> [Source document]

☆ ☆ ☆

What a synopsis is for

The synopsis answers a question the sample chapters cannot: does the whole story work? Your opening pages might be gripping, but an agent needs to know that the plot holds together, that the ending pays off, and that there is a complete, structured book here. The synopsis shows them the shape of the whole thing at a glance.

This is why it must include the ending. A synopsis is not a teaser and not a blurb. Holding back the ending to keep them guessing is the single most common mistake.

How long it should be

Usually short. Many agents want around one page (of reasonably sized and spaced text). As with everything in submissions, follow each agent's stated preference. If they do not specify, one clear page is a safe default. The discipline of keeping it short is part of the point: it forces you to show the spine of the story rather than every twist.

How to write one

Write in the present tense and the third person. "Sarah discovers a letter," not "Sarah discovered" or "I discover." This is the standard convention, regardless of what tense or viewpoint your actual book uses.

Follow the main thread. A synopsis is not a chapter-by-chapter list and it cannot fit every subplot. Focus on the central character, the main plot and the key turning points: what sets the story in motion, the major complications, the climax and the resolution. Leave out minor characters and side stories unless they directly drive the main one. If a detail does not change where the story goes, it can usually be cut.

☆ ☆ ☆

(Records)

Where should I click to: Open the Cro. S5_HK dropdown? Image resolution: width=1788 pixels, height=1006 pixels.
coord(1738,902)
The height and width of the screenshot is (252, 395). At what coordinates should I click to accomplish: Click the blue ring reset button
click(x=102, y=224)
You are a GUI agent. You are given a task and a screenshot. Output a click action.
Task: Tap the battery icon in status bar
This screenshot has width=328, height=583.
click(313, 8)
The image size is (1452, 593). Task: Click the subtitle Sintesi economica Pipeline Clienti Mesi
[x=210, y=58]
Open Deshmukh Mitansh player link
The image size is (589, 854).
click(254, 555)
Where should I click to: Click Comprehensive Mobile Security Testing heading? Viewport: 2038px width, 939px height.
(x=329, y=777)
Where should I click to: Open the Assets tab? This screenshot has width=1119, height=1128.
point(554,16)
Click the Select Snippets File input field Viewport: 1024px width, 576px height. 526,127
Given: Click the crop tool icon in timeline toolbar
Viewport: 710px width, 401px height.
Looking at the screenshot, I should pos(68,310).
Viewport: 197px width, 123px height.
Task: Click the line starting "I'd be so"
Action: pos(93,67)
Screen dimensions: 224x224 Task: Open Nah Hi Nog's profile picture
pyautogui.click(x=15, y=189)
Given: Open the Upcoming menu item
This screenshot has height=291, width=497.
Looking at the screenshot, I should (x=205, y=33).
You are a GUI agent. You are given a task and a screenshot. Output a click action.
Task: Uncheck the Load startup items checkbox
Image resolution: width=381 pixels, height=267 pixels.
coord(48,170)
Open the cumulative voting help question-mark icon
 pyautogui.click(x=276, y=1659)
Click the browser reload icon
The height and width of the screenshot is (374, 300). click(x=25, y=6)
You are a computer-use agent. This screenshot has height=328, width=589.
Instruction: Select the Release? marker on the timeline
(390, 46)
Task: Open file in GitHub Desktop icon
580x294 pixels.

☆ ☆ ☆

> [The tasks]
• a. According to the synopsis guide, what tense and person should a synopsis be written in?
• b. Reproduce the listing lines starting with the line containing "You are a computer-use" and going on through the end of the listing, with every character unchanged.
The listing has no connection to the synopsis guide.

> [Task answers]
• a. Present tense and third person.

• b.
You are a computer-use agent. This screenshot has height=328, width=589.
Instruction: Select the Release? marker on the timeline
(390, 46)
Task: Open file in GitHub Desktop icon
580x294 pixels.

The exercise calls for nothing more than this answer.